I have found out you no longer need to deliver. Riding the shockwave of endless unfulfilled promises stacked on other unfulfilled promises and lubed with paperware is the way forward. Actually the ONLY way forward as we have come to the point where deluded customers expect the moon for the price of a script.
Let everything burn down.
If the SMS with photos (or more precisely the photo equivalent of SMS) analogy doesn't work for you, then just think of it as "internet postcards".
"This is me, this is where I am, this is what I'm doing."
If you think that's vacuous then so are holiday postcards, and yes I suppose they are, but they're not really meant to have some profound meaning, they're just meant to be friendly.
And just like their snail-mail counterpart, most people don't really have any reason to keep them forever. Yes, I've seen the pier at Bognor Regis, thanks.
Unlike their snail-mail counterpart, they tend to actually arrive before the end of your holiday (or night out, funny spewing episode, etc.). They're probably also a better medium for sending material that might otherwise get you arrested, or at least cause your postie a nasty accident.

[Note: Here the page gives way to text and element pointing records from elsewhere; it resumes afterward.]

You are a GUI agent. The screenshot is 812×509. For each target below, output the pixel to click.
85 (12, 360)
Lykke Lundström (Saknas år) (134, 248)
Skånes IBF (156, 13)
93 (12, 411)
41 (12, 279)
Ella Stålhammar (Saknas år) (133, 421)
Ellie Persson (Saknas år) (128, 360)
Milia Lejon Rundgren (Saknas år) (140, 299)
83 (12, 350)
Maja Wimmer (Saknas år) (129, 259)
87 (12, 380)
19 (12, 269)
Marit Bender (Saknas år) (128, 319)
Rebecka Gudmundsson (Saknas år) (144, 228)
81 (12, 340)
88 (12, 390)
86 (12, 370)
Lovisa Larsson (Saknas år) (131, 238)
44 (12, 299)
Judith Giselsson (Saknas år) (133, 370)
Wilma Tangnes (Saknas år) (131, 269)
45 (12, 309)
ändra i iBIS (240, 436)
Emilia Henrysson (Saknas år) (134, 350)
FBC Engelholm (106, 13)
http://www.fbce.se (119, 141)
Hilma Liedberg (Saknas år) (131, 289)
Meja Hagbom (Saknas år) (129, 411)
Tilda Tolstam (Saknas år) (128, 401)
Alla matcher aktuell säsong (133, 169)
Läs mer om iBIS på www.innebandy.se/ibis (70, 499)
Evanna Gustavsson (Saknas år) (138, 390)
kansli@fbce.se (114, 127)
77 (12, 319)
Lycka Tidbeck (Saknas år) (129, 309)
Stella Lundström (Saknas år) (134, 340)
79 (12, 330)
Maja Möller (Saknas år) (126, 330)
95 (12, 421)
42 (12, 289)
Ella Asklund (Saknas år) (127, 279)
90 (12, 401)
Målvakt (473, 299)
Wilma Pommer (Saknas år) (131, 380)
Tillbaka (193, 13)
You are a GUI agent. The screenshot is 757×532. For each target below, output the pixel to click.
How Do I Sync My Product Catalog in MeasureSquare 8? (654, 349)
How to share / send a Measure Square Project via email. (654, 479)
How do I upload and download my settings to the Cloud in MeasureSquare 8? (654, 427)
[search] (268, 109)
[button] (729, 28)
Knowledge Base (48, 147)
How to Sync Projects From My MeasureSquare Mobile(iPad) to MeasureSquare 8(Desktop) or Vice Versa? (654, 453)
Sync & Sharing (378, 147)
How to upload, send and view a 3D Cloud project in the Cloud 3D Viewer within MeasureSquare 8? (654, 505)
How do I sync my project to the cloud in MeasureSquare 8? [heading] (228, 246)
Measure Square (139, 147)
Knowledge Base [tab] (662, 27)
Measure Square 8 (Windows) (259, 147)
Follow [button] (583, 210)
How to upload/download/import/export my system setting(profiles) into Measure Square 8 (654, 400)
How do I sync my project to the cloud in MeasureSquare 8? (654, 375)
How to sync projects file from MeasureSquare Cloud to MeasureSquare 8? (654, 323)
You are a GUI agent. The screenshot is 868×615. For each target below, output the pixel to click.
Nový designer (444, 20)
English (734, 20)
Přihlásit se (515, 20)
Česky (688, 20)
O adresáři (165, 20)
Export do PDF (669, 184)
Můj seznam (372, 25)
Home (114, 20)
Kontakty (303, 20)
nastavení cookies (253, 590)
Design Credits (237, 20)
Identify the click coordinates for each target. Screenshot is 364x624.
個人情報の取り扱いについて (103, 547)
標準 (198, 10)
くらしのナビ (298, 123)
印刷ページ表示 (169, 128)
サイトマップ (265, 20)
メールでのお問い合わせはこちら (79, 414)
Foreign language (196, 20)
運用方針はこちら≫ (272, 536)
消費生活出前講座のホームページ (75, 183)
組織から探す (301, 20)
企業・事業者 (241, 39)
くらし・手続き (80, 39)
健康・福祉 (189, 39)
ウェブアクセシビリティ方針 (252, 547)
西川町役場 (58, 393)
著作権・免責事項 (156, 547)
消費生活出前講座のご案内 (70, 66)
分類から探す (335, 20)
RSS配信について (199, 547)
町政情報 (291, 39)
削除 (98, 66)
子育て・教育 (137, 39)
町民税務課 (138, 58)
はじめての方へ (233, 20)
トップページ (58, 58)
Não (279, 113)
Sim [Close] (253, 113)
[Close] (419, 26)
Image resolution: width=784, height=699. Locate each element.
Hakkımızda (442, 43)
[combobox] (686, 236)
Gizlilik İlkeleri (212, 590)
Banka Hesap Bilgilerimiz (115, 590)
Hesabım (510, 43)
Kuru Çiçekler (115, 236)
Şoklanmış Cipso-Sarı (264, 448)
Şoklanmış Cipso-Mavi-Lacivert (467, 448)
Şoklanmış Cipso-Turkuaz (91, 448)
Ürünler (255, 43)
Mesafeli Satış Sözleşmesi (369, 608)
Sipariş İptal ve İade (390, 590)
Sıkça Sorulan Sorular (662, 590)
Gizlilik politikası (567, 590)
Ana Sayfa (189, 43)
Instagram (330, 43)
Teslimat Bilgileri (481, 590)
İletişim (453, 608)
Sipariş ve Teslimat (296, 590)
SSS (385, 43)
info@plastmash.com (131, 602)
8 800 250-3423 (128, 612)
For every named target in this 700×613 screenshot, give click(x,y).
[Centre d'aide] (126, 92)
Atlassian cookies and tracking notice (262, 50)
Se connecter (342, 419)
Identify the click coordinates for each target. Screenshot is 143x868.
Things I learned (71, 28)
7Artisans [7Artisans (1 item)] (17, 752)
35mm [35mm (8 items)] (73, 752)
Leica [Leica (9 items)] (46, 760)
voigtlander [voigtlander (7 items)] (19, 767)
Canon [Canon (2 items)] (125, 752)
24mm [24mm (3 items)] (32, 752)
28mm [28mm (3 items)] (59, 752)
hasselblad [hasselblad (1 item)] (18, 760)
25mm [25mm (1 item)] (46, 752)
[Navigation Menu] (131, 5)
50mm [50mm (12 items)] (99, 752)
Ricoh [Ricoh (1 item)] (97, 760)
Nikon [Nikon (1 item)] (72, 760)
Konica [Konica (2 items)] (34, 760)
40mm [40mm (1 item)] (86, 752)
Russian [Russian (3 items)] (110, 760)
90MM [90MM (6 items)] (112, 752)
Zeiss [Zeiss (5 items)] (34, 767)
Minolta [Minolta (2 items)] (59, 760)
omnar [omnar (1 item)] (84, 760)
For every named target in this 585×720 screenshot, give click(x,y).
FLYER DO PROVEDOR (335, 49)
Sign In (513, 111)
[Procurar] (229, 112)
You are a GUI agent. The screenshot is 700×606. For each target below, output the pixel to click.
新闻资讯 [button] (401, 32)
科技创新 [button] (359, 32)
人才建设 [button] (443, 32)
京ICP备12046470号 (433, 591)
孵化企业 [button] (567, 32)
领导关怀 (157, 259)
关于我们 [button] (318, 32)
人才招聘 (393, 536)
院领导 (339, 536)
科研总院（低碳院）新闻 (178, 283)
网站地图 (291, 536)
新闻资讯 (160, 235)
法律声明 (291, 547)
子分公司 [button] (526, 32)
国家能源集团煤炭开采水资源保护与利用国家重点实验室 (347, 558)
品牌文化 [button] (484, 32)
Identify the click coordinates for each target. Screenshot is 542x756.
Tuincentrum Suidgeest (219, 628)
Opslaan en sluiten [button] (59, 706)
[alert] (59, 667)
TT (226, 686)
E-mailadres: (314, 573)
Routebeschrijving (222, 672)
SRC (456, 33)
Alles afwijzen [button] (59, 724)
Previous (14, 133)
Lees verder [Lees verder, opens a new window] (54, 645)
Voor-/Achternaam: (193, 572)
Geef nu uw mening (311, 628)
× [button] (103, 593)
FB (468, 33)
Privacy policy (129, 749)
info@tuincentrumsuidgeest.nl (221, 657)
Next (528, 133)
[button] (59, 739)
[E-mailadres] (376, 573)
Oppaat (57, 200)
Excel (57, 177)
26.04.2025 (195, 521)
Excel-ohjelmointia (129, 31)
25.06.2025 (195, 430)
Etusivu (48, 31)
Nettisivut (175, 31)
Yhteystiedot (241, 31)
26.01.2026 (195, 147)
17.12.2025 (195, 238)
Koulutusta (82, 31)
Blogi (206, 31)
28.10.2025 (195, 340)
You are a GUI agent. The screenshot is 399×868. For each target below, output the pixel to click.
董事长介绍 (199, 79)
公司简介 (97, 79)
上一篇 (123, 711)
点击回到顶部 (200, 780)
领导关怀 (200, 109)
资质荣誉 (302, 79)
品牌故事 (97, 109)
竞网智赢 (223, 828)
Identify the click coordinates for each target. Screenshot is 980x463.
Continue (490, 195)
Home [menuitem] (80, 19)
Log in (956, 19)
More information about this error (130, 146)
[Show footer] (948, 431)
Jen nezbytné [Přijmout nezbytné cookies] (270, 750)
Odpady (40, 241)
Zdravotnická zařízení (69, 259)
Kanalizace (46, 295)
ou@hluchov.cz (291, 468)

Within twenty years, we'll accept we're perpetually recorded. (Well, the crusty reactionaries round here won't; but the rest of the population will tolerate it.) It happens already with CCTV. And now the police are starting to wear bodycams. Okay, the glassholes got beat up. I imagine the spectacle wearers will, too; but not quite so much. And the wearers of the generation of devices after that will get beaten up still less, as slowly our intolerance is worn away.
In theory, you'll have the right to erase a youtube video of youths shouting abuse at you. In practice, it will be too much hassle. People will just accept it as part of life. (And the videos that people think are worth deleting will be mirrored so many times they'll be de facto undeletable, even if the law says otherwise.)
Hopefully, twenty years after that, we'll be able to set up algorithms that pixelate ourselves whenever we appear in public footage and let them loose upon the world. Till then, mine's the burqa.
One of William Gibson's recent novels came up with a t-shirt (IIRC, anyway) designed to screw with video compression algorithms and stop the wearer being trackable via security cameras...neat concept. (I may be misremembering the details a bit, it's a couple of years since I read it, but that was the basic idea).
"Till then, mine's the burqa." I think you're on the right track - but medieval sand people masks aren't the answer.
I suspect, as you correctly imagine, that future generational tech-creep and the mass-adoption/mass-acceptance model will put many more of these perma-recording digi devices into the public arena. However, there is, quite demonstrably even now, a market for the opposite - for privacy and decorum - grown-up attributes.
My suspicion is that with the rise of the SnapHoles and whatever always-on spyware that follows, there will be a profitable reactionary leap in counter-technology which can obfuscate, blind, confuse, mis-direct or otherwise negate the mindless soul-stealing of the all-seeing eyes.
Til then, mine's the one with the portable jammer in the pocket.